Does the description clarify parameter syntax, constraints, interactions, or defaults beyond what the schema provides?

With 0% schema description coverage, the description adds some value by explaining that 'language' filters by programming language and 'pattern_name' filters by pattern name. However, it doesn't provide crucial details like what languages are supported, what pattern names exist, whether these are exact matches or partial matches, or what happens when both filters are null. The description compensates partially but not fully for the schema coverage gap.

Input schemas describe structure but not intent. Descriptions should explain non-obvious parameter relationships and valid value ranges.

Purpose3/5

Does the description clearly state what the tool does and how it differs from similar tools?

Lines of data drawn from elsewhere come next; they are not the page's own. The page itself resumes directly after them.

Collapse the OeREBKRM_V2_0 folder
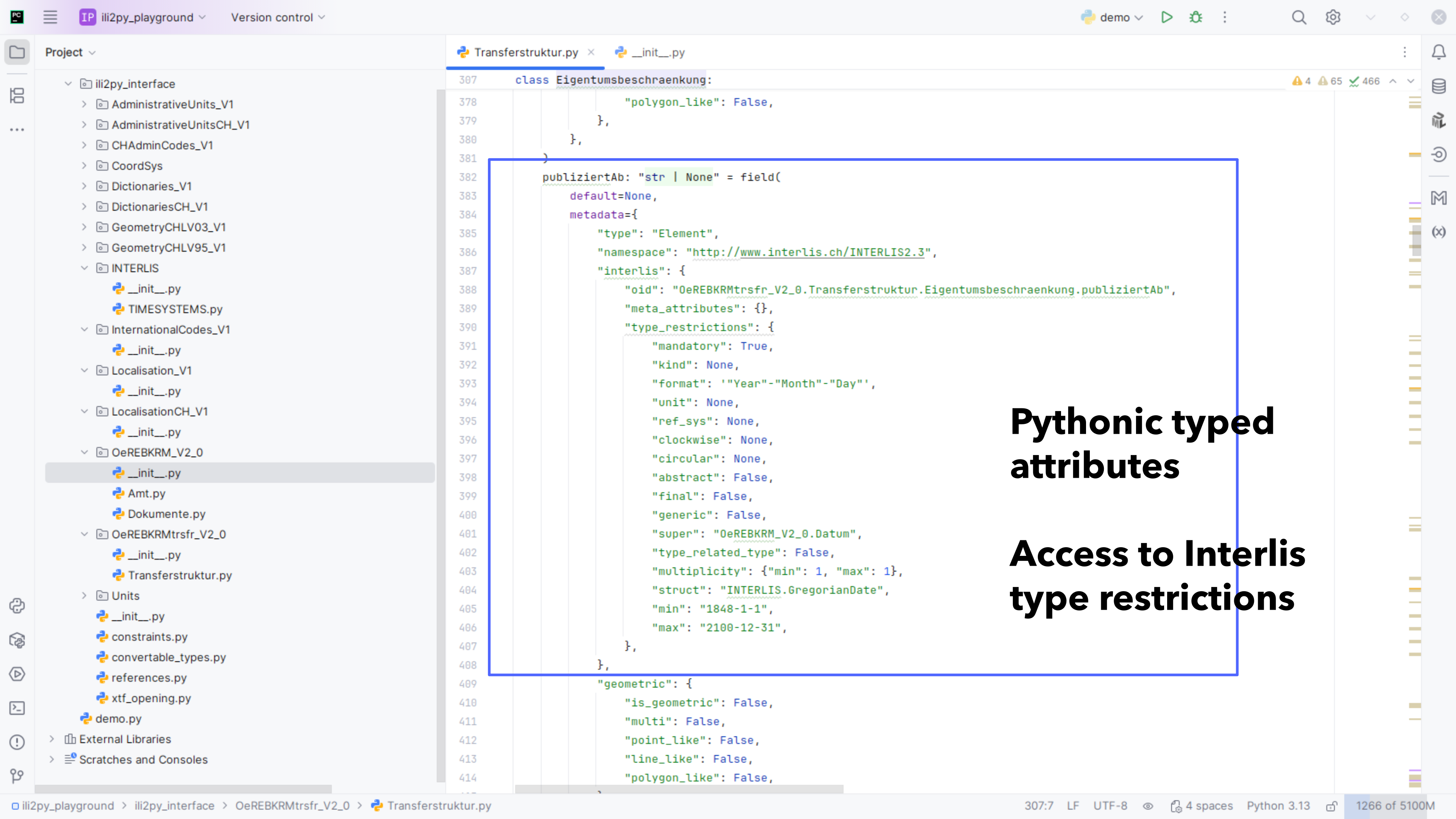Screen dimensions: 1456x819 point(84,452)
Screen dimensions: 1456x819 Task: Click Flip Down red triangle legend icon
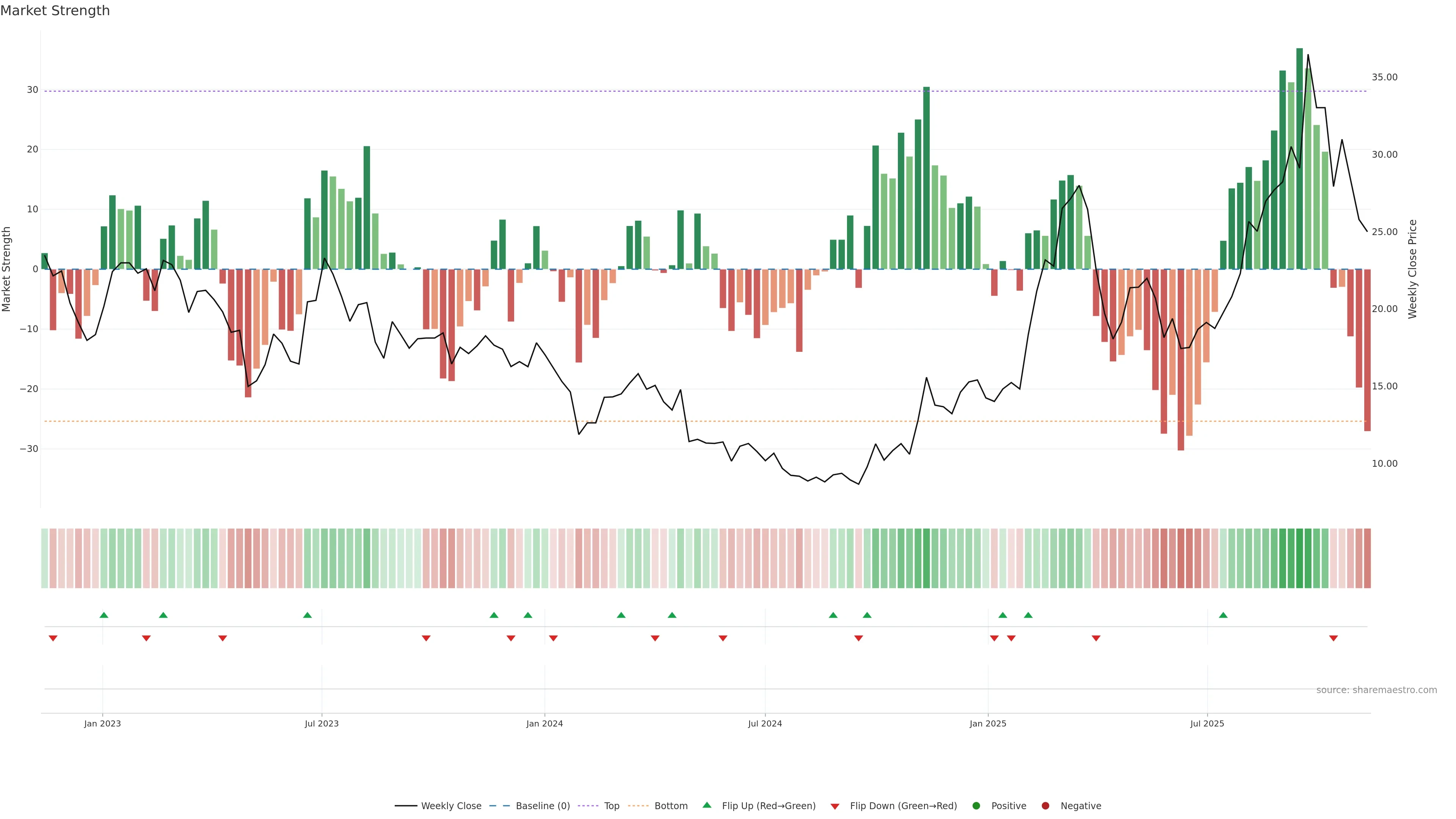click(835, 806)
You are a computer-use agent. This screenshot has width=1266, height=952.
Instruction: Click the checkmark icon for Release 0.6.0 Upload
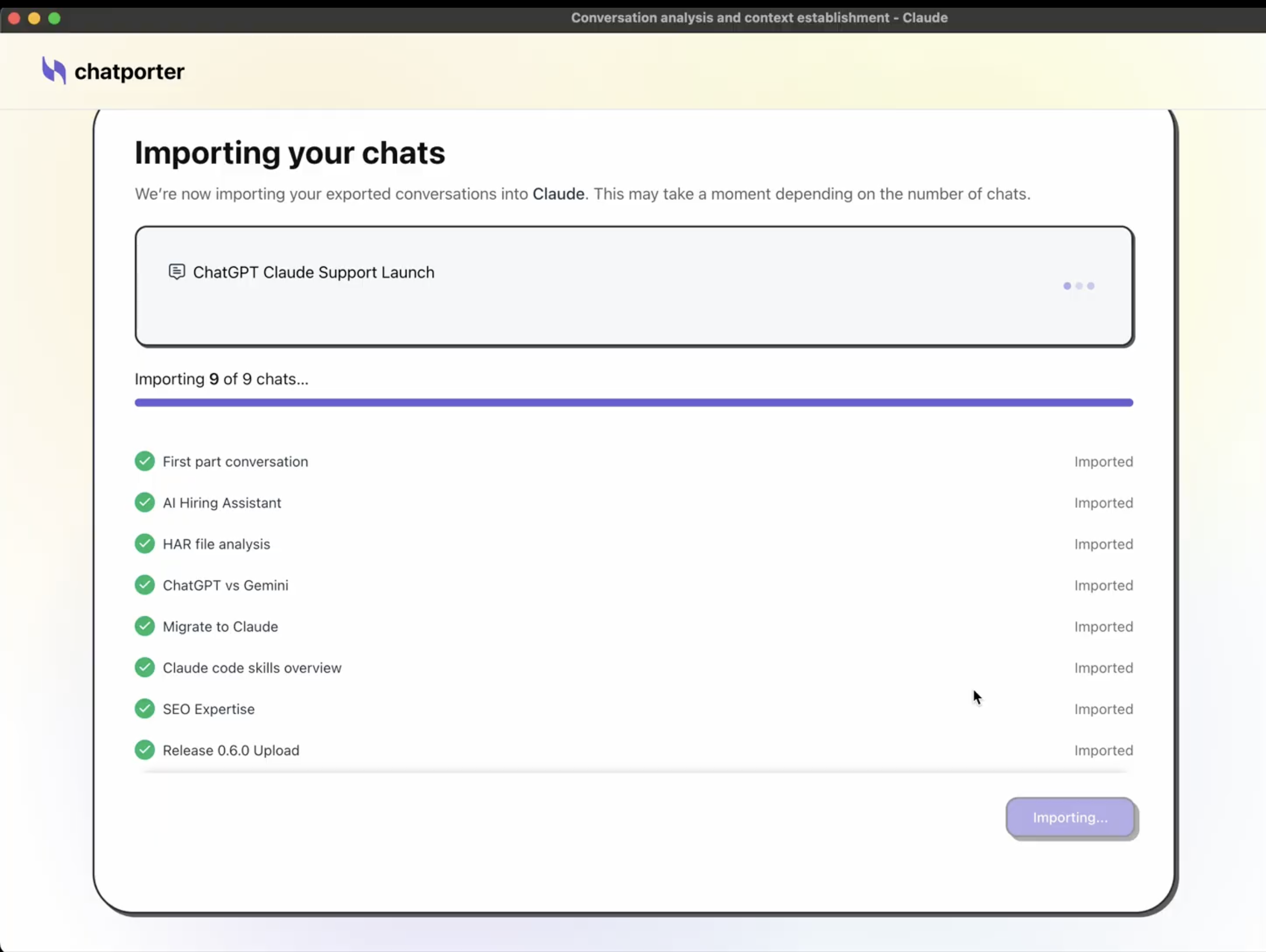point(145,749)
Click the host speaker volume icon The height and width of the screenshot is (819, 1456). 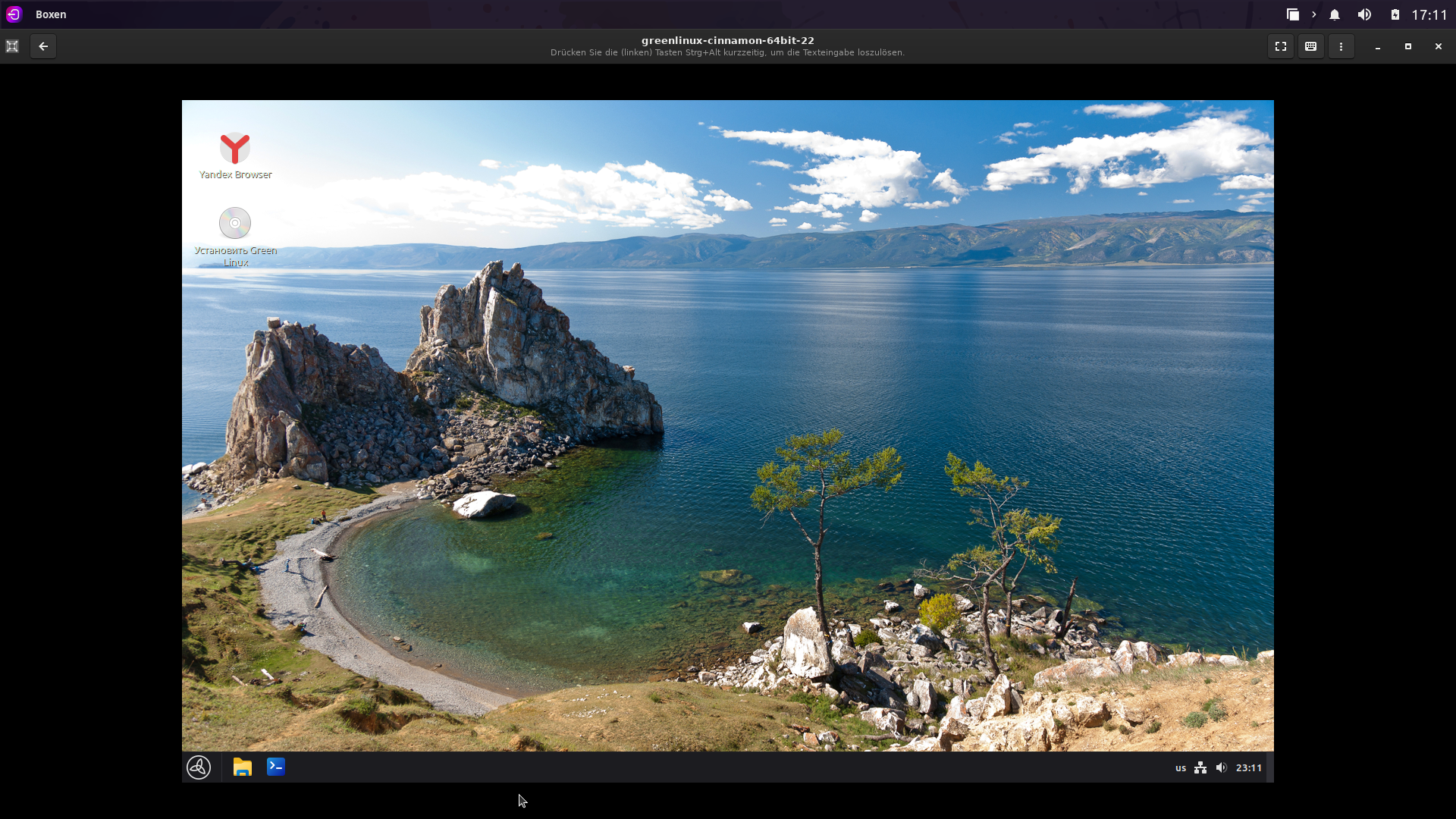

The description states 'Query code patterns in the knowledge graph' which provides a clear verb ('Query') and resource ('code patterns'), but it's somewhat vague about what 'code patterns' specifically means and doesn't distinguish this tool from sibling tools like 'query_entities' or 'query_style_conventions'. The purpose is understandable but lacks specificity about what distinguishes pattern queries from other query types.

Agents choose between tools based on descriptions. A clear purpose with a specific verb and resource helps agents select the right tool.

Usage Guidelines2/5

Does the description explain when to use this tool, when not to, or what alternatives exist?

The description provides no guidance about when to use this tool versus alternatives. With sibling tools like 'query_entities' and 'query_style_conventions' available, there's no indication of what makes this tool appropriate for pattern queries specifically versus other query types. No context about prerequisites, typical use cases, or exclusions is provided.

Agents often have multiple tools that could apply. Explicit usage guidance like "use X instead of Y when Z" prevents misuse.